Lunedi 4 dicembre e il 20 febbraio, “Eroi” – Storie emblematiche di sport, con Andrea Scanzi, regia di Angelo Generali / Il monologo racconta una carrellata di campioni ognuno a suo modo eccezionale. La bellezza di Marco Van Basten e il talento di Alberto Tomba, l’agonia del Pirata Pantani e l’ostinazione di Yuri Chechi, la rivoluzione di Nadia Comaneci e il sogno di Gilles Villeneuve, costi quel che costi. Lo scatto proletario di Pietro Mennea e la grandezza di Muhammad Ali. Storie di redenzioni, ma pure di dissipazioni, come quella di George Best. Storie di eroi, a volte loro malgrado. Ora per sempre e ora anche solo per un giorno.
Il 19 febbraio, “Momenti di trascurabile (in)felicità” di Francesco Piccolo, anche interprete, che racconta momenti felici e infelici dell’esistenza quotidiana che ci accomunano tutti in un sorriso (a volte amaro), che sul palco vengono trasformati in un’ora divertente e a volte esilarante.

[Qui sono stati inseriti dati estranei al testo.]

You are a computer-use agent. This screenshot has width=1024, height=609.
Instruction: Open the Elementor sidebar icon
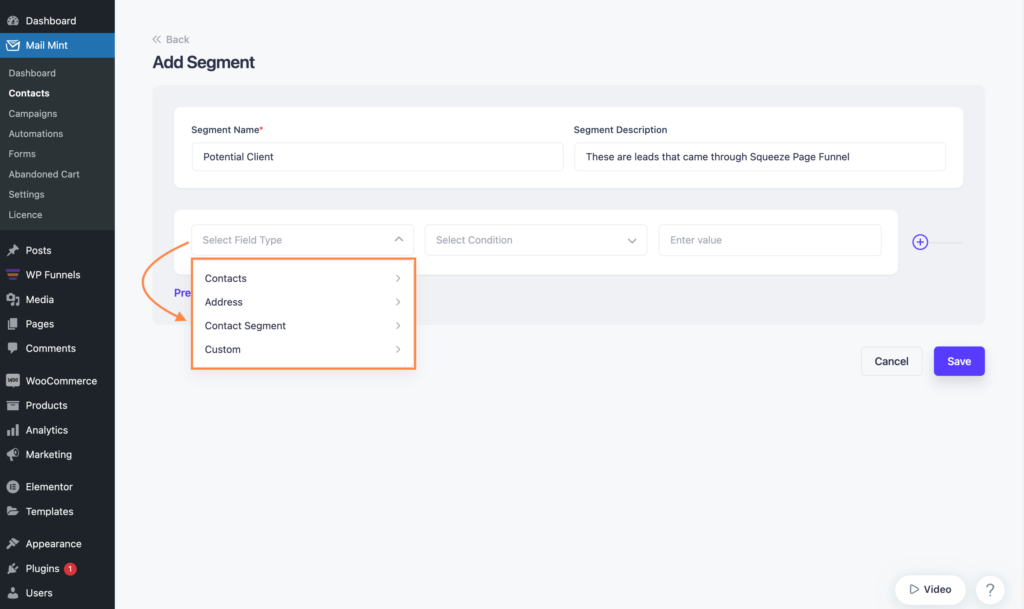[15, 486]
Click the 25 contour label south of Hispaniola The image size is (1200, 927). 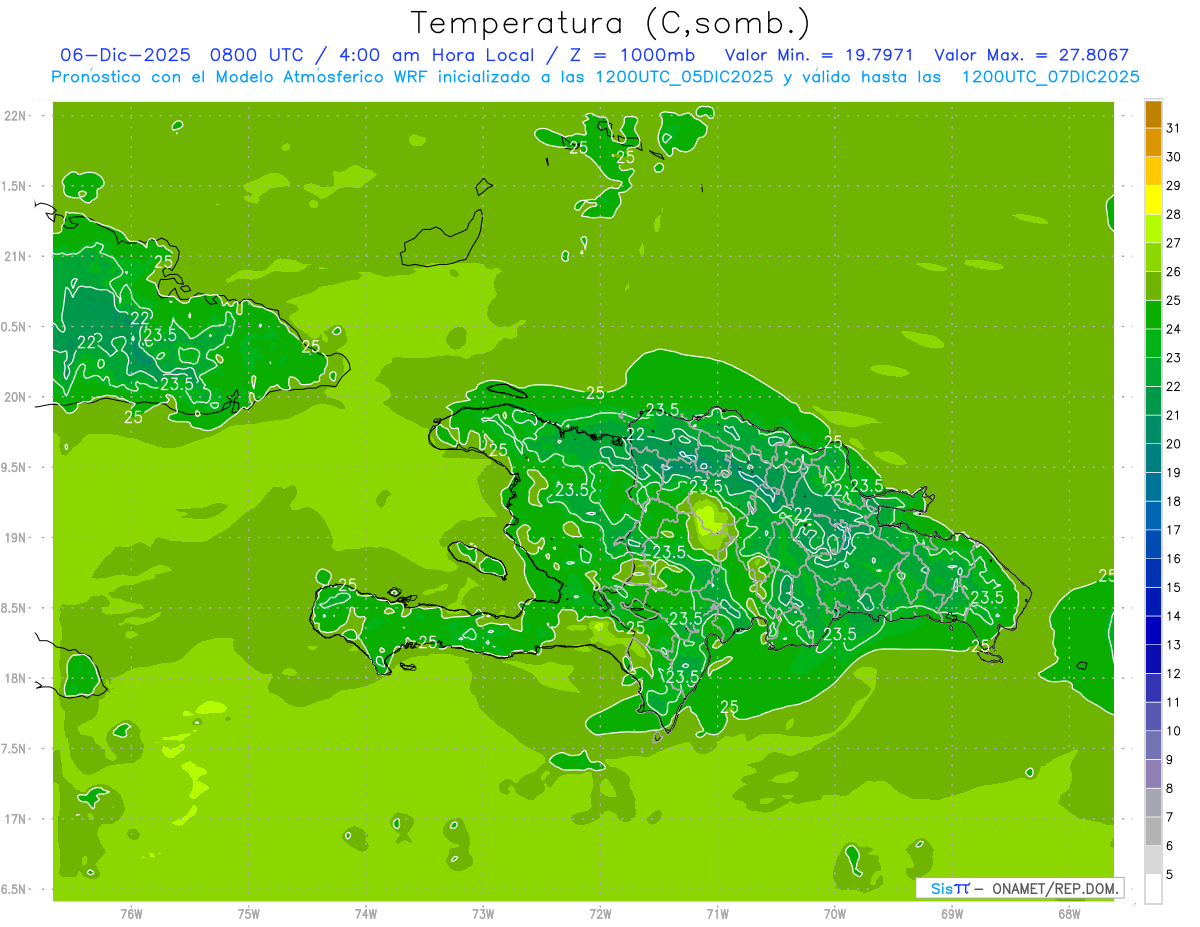(x=729, y=707)
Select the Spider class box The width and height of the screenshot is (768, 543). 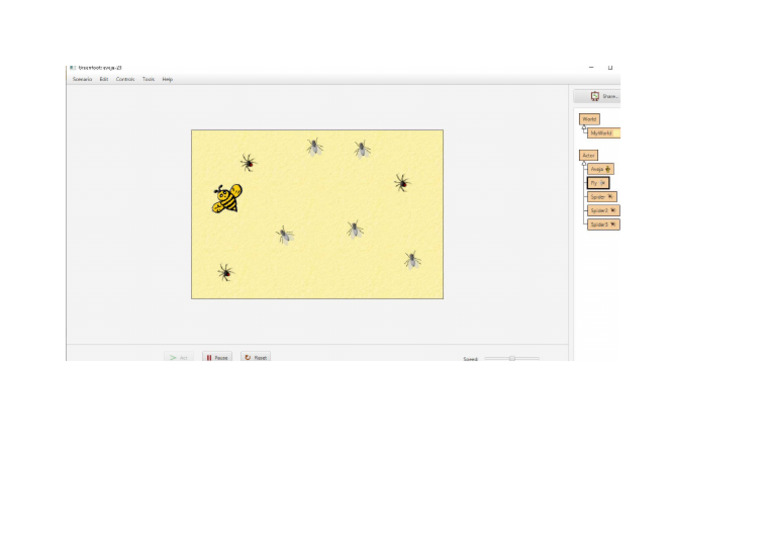pyautogui.click(x=602, y=196)
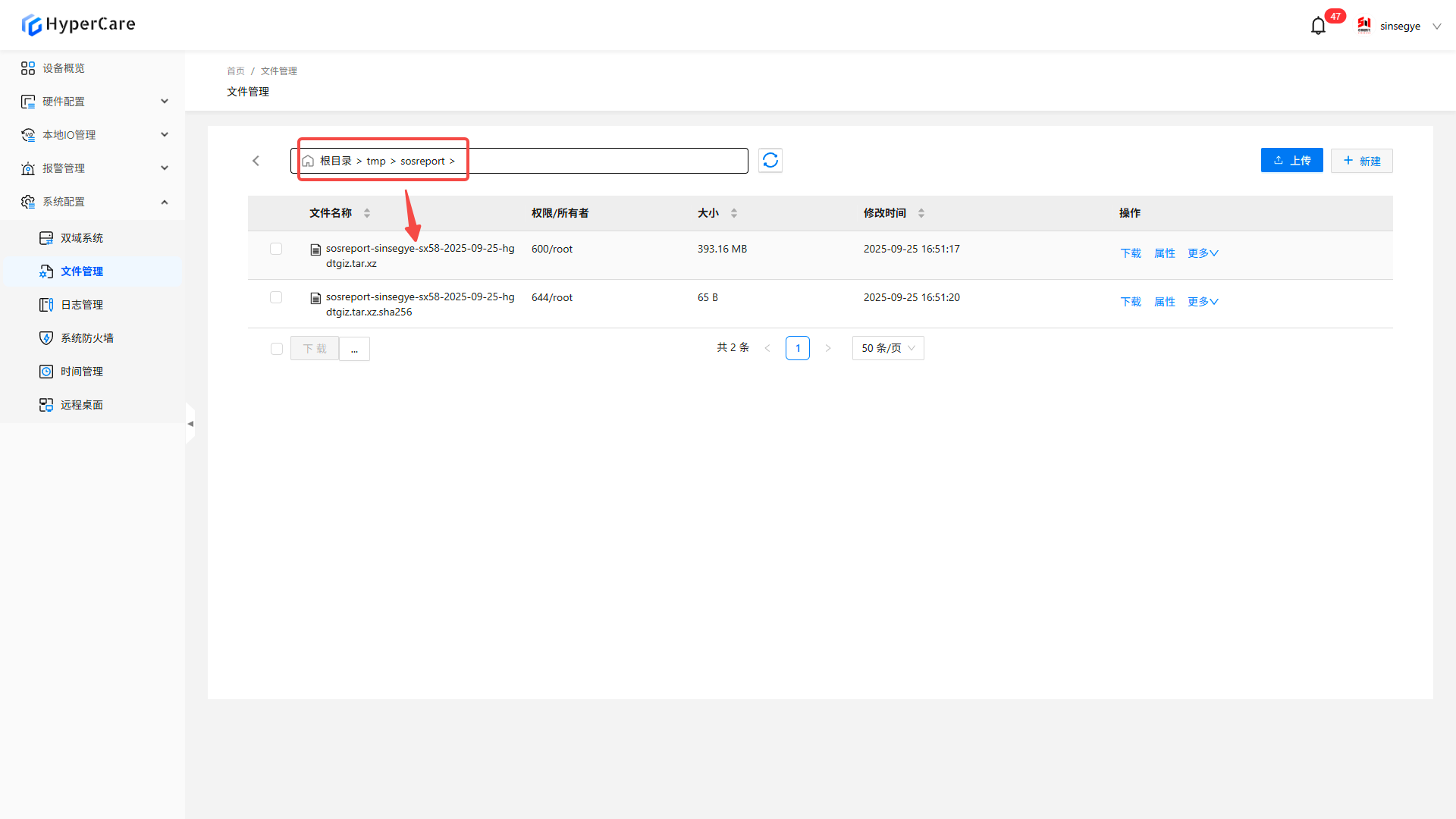Collapse the sidebar with the handle arrow
The width and height of the screenshot is (1456, 819).
(190, 423)
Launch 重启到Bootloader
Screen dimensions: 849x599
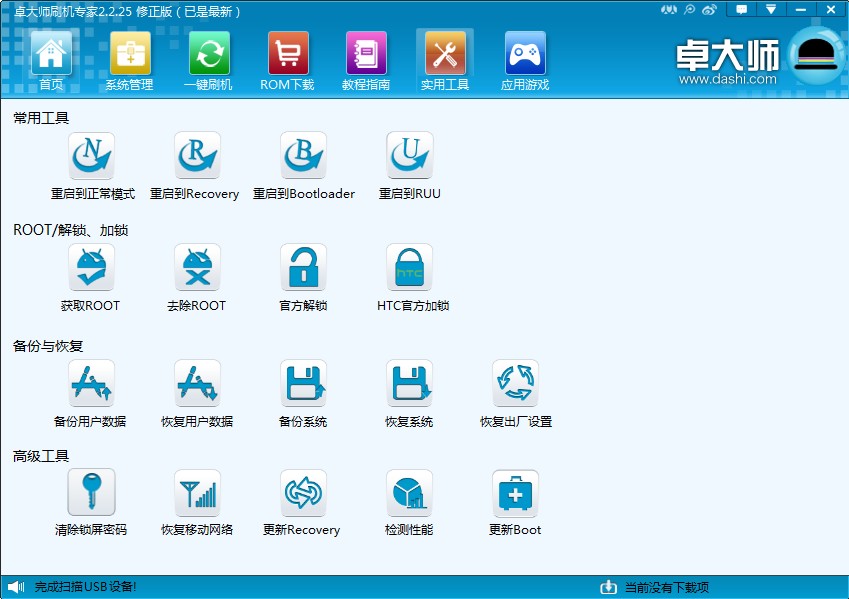[303, 157]
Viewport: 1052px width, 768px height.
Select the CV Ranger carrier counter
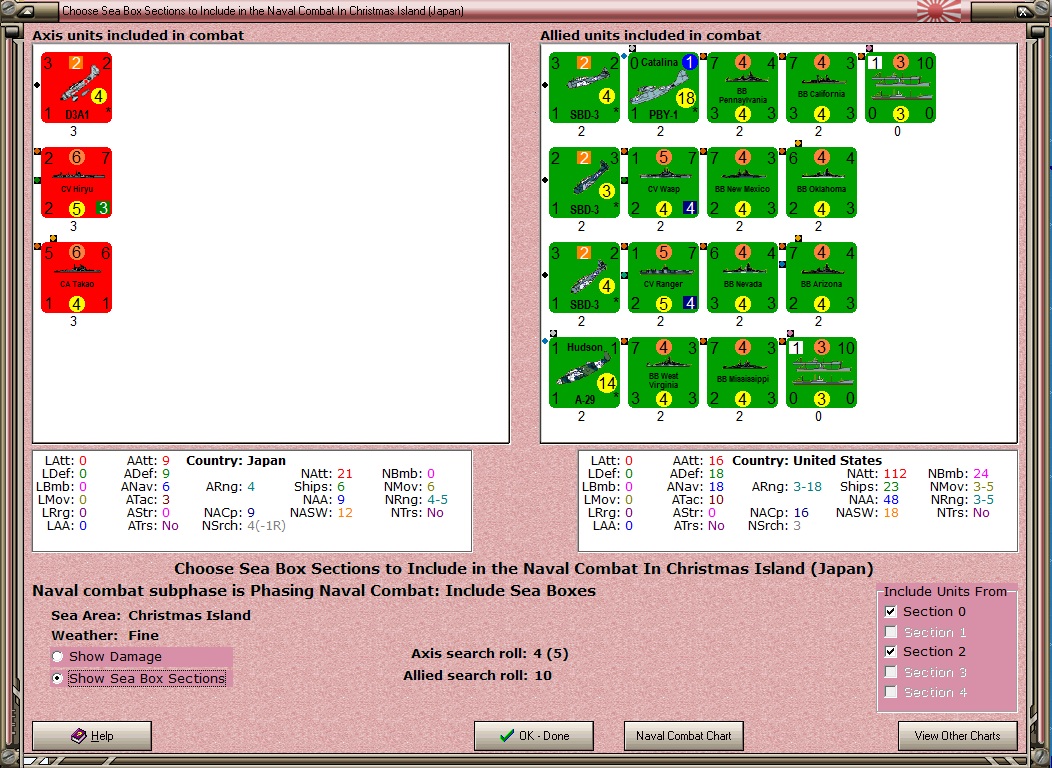664,278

Le “Incursioni” si concludono il 28 marzo con – in prima nazionale – “Il discorso del capitano” (Roma-Genoa 3-2) di di e con Giuseppe Manfridi , regia di Claudio Boccaccini /Lo spettacolo appartiene alla serie Diecipartite, un progetto che nasce da un’idea di Daniele Lo Monaco e che Manfridi ha iniziato a scrivere e a portare in scena nel 2009, e che ora giunge al suo settimo capitolo. Questa volta, protagonista assoluto della narrazione è Francesco Totti, raccontato attraverso le pieghe delle vicende che hanno accompagnato squadra e tifoseria al confronto cruciale col Genoa, atto conclusivo del campionato 2016/17. In tantissimi si sono riconosciuti nel discorso di Totti, romanisti e non. In Italia e altrove. In tantissimi vi hanno riconosciuto quella sofferenza del mutamento che riguarda ciascuno di noi, e che fa del racconto di questo Roma-Genoa una storia che va al di là dei limiti di una vicenda calcistica e basta.

Teatro Sala Umberto – Via della Mercede 50 – Tel. 06/ 6794753.